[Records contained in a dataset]
§ §

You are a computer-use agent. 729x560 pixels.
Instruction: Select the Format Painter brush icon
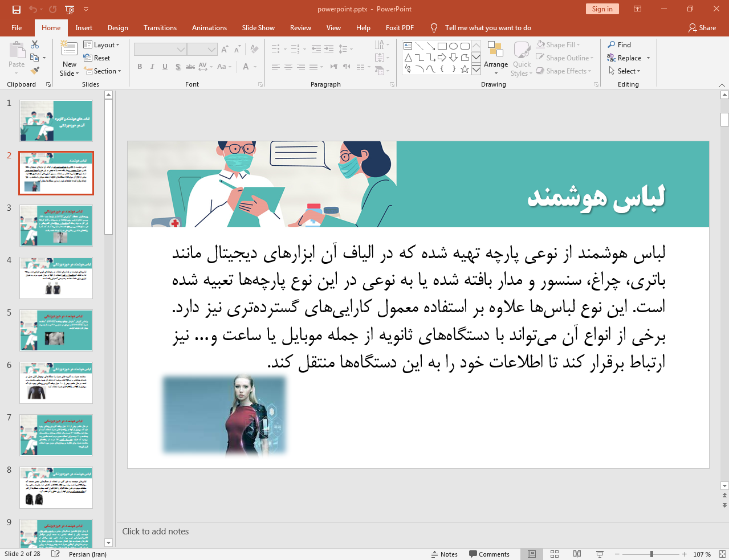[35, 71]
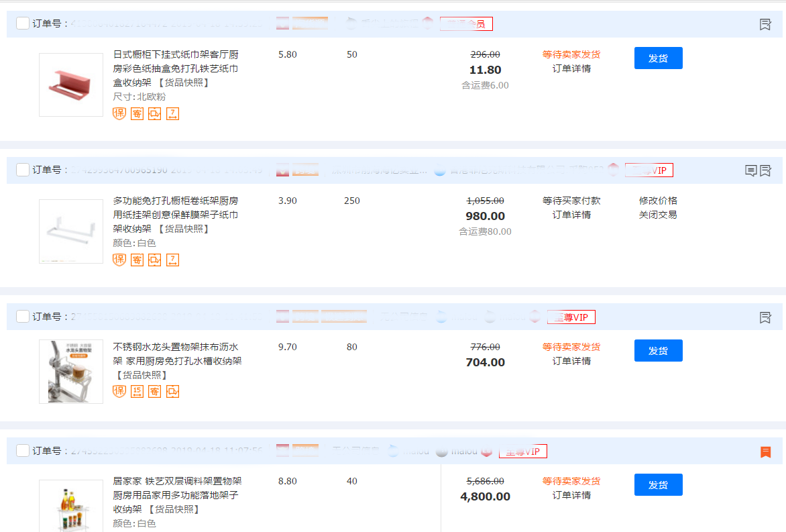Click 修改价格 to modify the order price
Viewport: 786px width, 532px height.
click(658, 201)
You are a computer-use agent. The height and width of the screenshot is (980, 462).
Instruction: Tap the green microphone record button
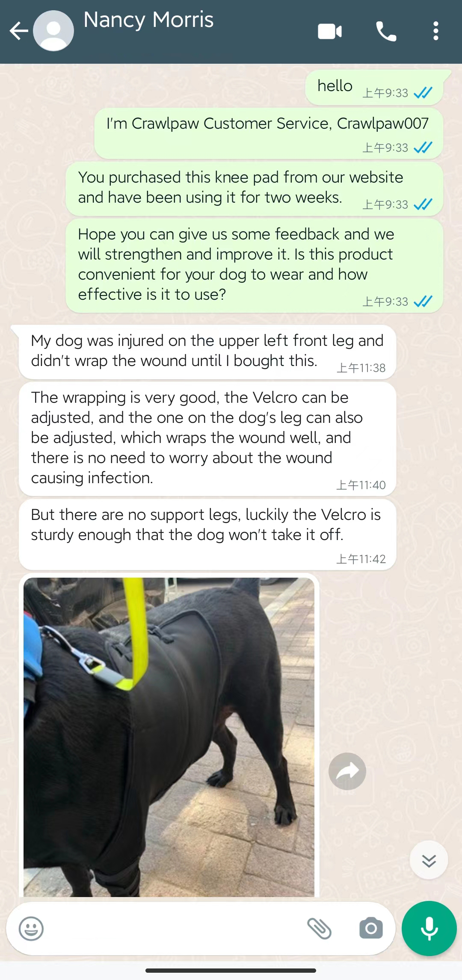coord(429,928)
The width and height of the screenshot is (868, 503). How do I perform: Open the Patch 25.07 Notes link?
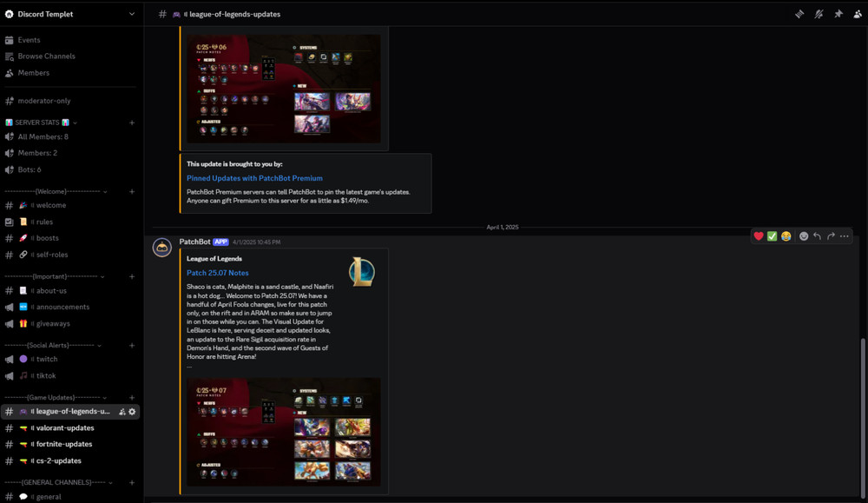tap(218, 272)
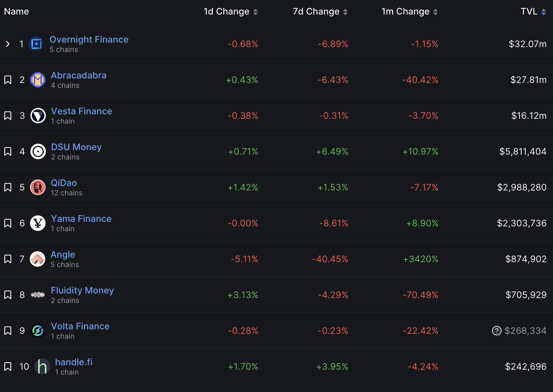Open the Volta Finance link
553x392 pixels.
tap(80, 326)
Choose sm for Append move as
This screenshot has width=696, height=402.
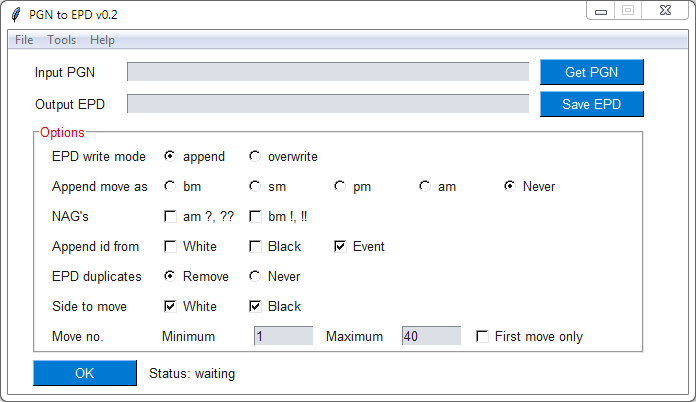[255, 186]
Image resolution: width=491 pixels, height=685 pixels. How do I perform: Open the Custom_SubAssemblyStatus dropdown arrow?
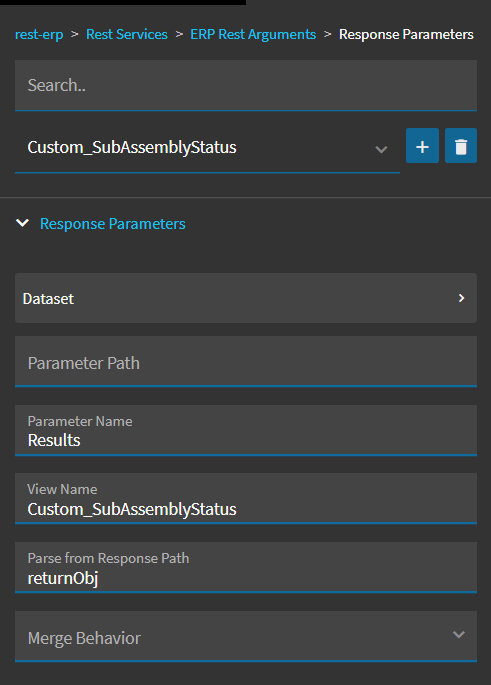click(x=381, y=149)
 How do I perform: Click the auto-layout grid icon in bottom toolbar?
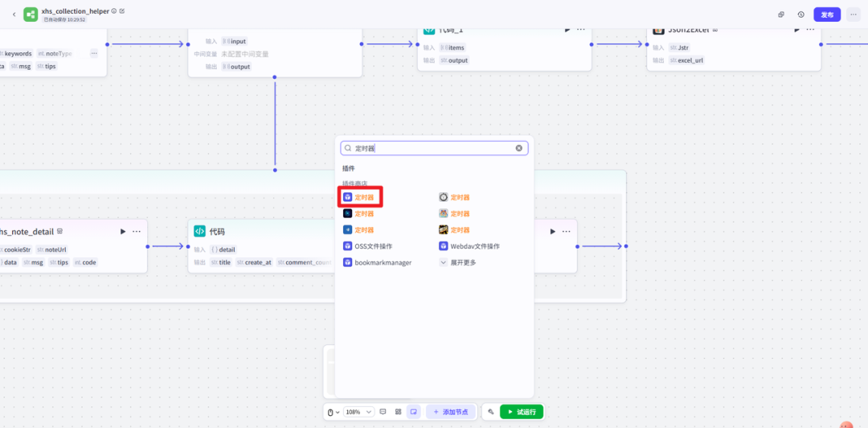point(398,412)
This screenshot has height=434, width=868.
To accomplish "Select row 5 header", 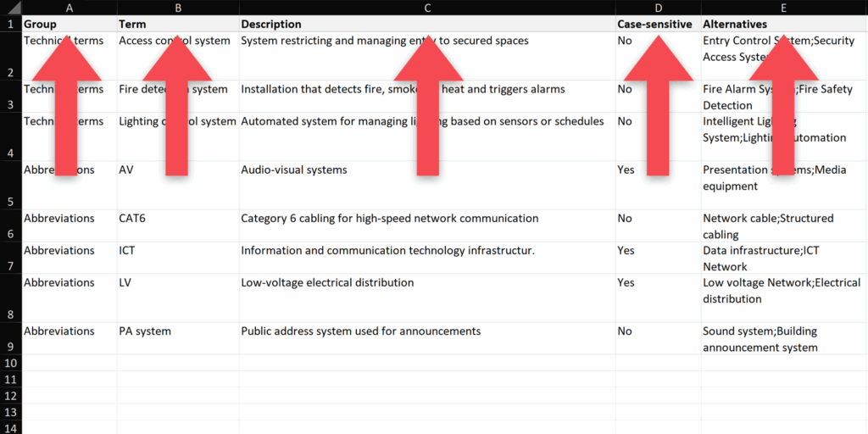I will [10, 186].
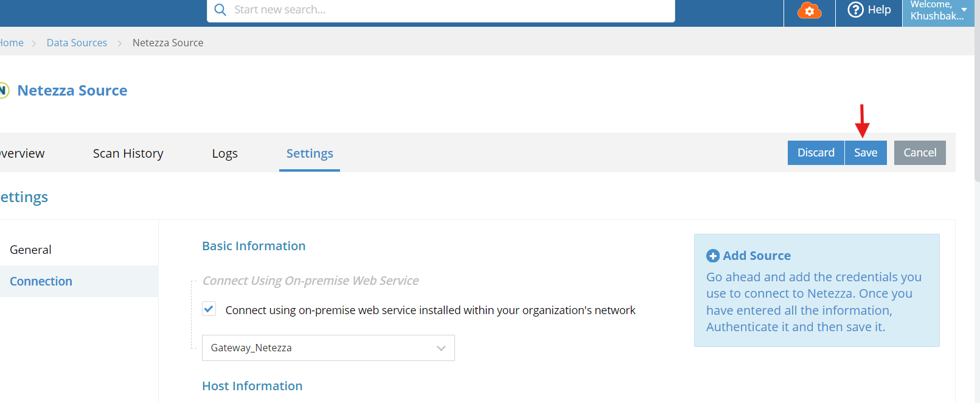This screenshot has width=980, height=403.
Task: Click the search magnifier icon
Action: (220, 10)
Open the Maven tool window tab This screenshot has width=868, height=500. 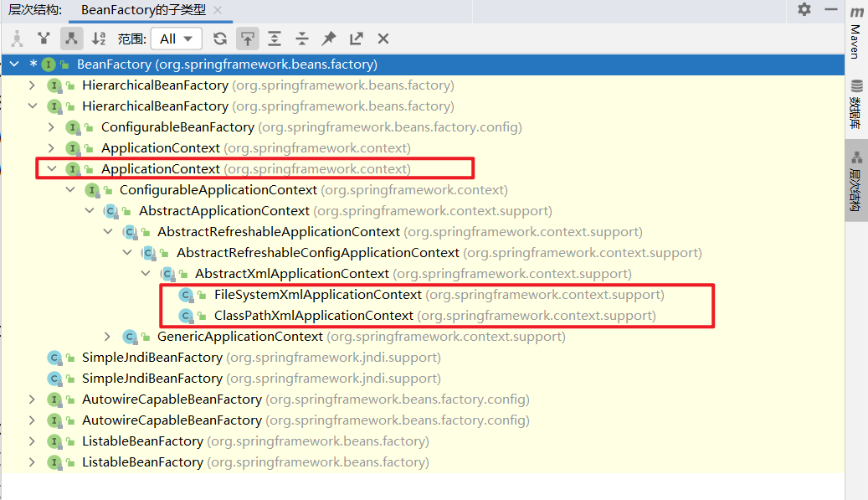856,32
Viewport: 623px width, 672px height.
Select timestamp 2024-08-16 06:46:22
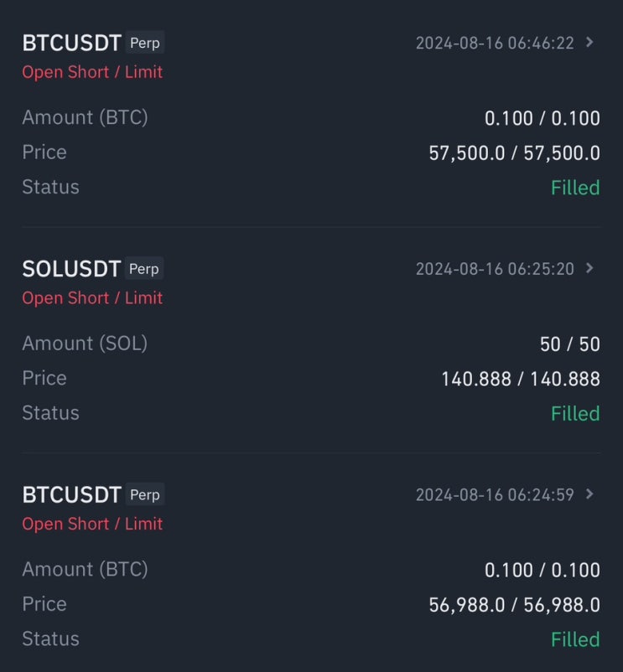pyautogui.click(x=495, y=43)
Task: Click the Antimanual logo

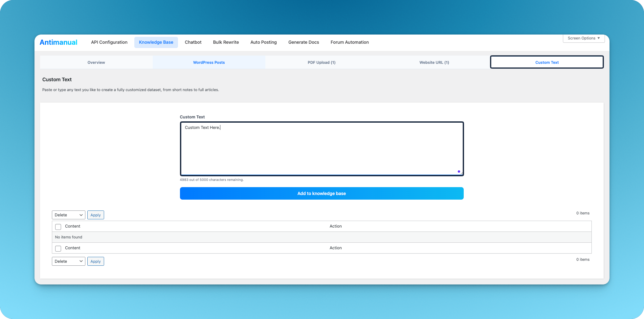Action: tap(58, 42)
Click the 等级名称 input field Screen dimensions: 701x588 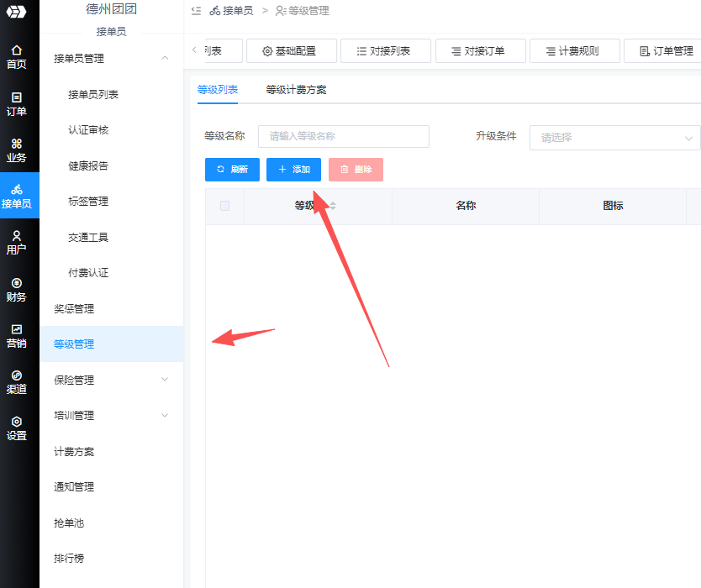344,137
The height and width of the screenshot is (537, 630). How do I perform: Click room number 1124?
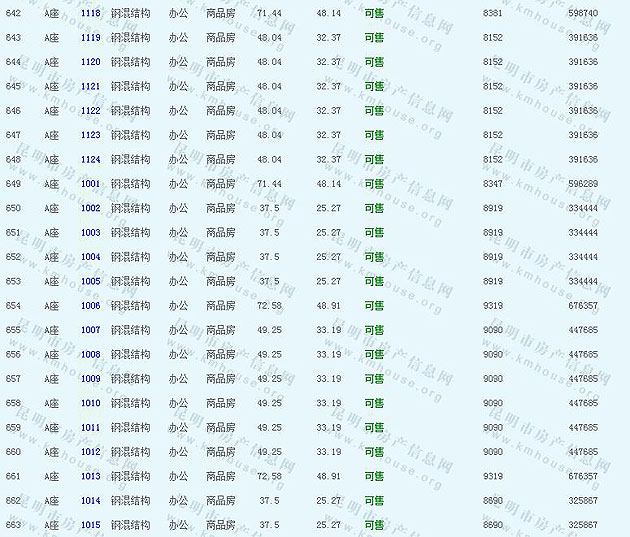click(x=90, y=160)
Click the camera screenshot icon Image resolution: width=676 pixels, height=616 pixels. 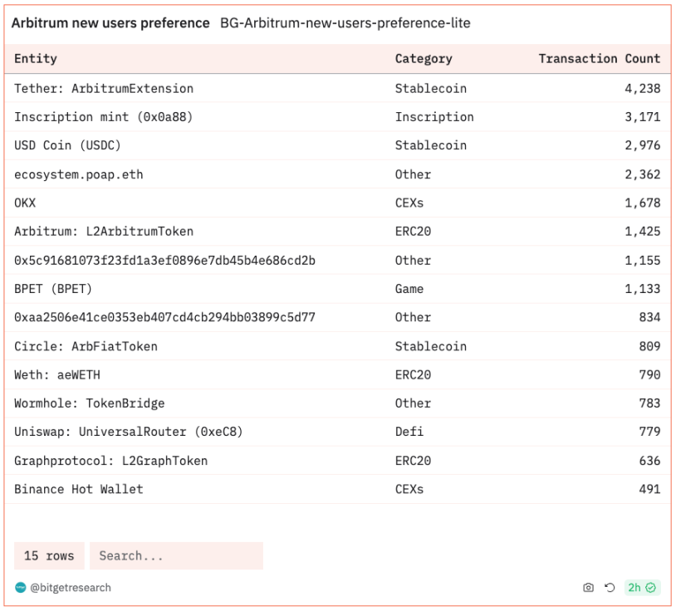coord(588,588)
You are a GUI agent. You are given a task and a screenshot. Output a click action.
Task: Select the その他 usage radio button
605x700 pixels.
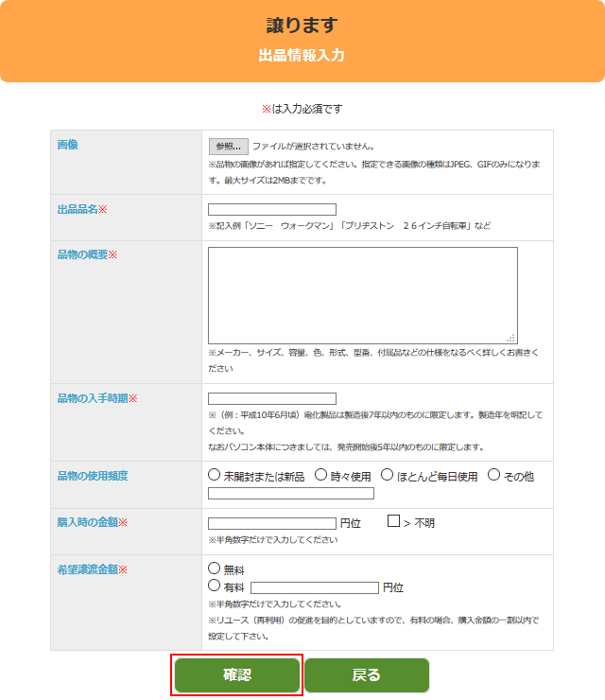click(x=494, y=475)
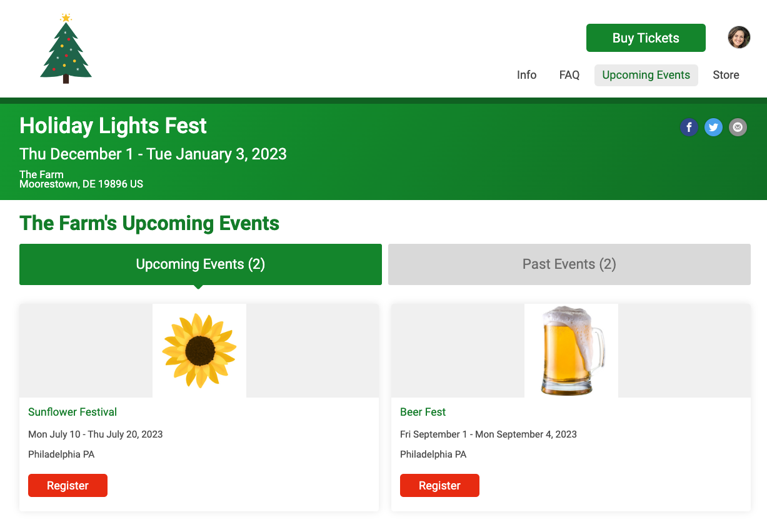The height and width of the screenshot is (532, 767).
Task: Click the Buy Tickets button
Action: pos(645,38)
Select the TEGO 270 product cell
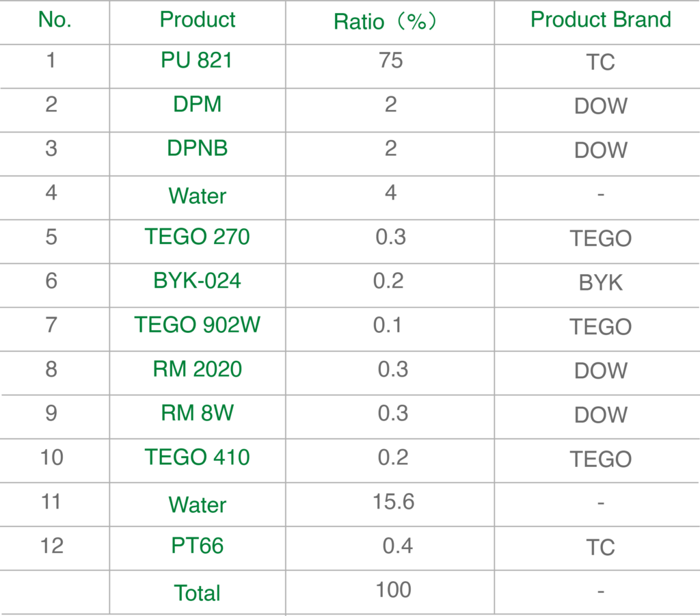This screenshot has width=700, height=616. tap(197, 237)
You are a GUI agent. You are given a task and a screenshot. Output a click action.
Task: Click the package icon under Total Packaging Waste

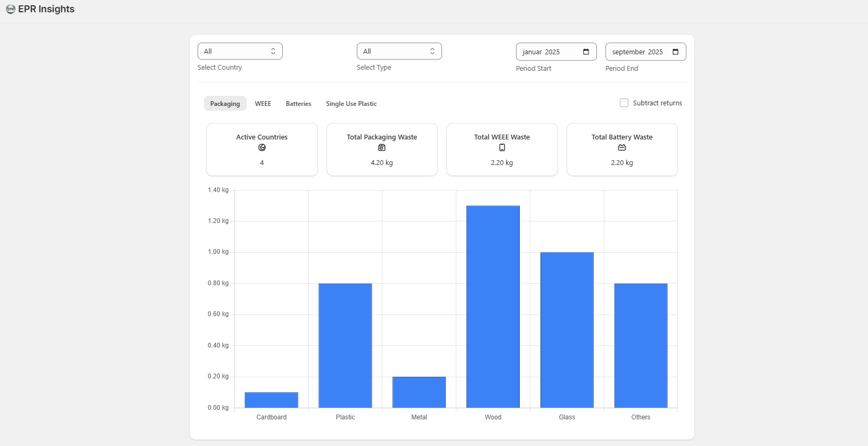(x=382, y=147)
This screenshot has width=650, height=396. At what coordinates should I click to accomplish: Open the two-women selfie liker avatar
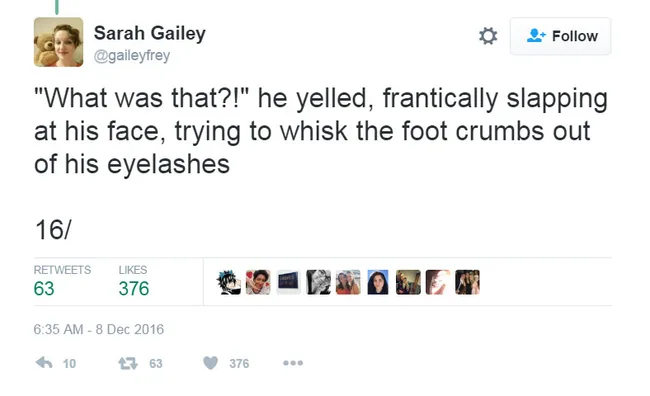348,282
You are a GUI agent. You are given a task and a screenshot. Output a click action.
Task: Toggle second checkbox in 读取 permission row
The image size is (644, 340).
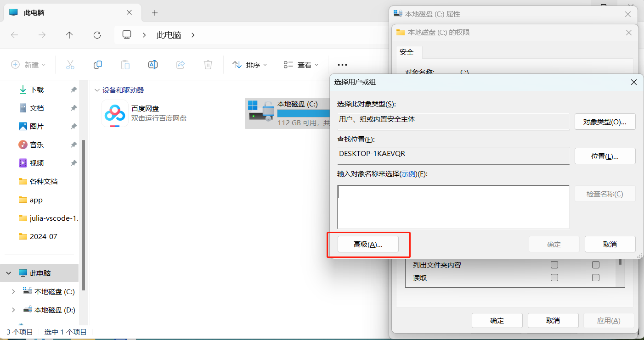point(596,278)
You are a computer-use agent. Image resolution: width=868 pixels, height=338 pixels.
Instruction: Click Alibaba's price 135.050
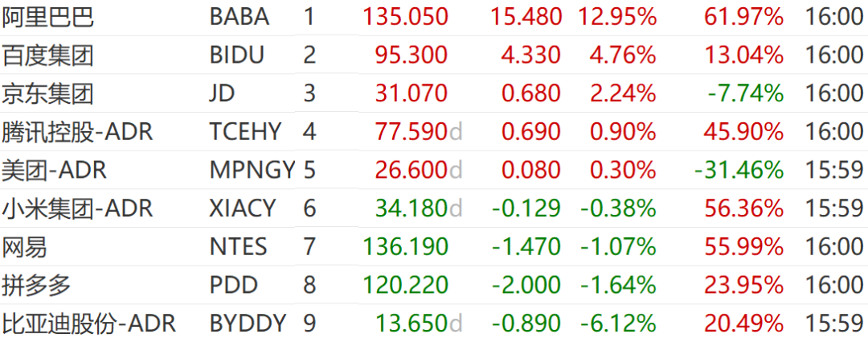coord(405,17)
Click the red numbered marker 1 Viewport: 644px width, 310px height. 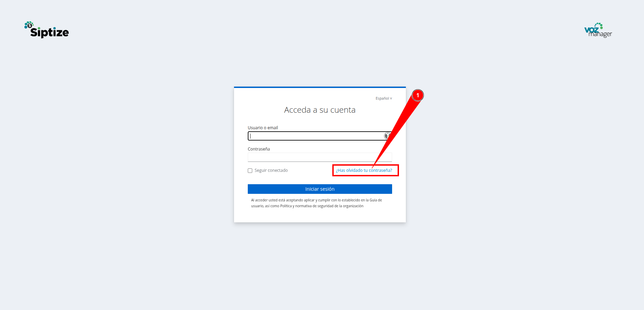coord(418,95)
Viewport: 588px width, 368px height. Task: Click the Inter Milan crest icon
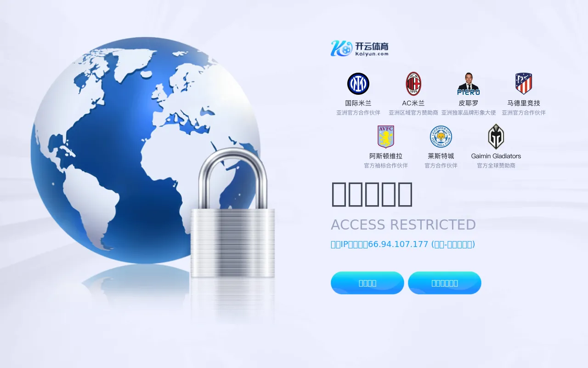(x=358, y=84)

§ §

** TASK DIRECTIONS **
Throughout the data above, report every line that contains the string "computer".

** ANSWER SPACE **
You are a computer-use agent. 729x560 pixels.
You are a computer-use agent. The height and width of the screenshot is (980, 462).
You are a computer-use agent. Image resolution: width=868 pixels, height=338 pixels.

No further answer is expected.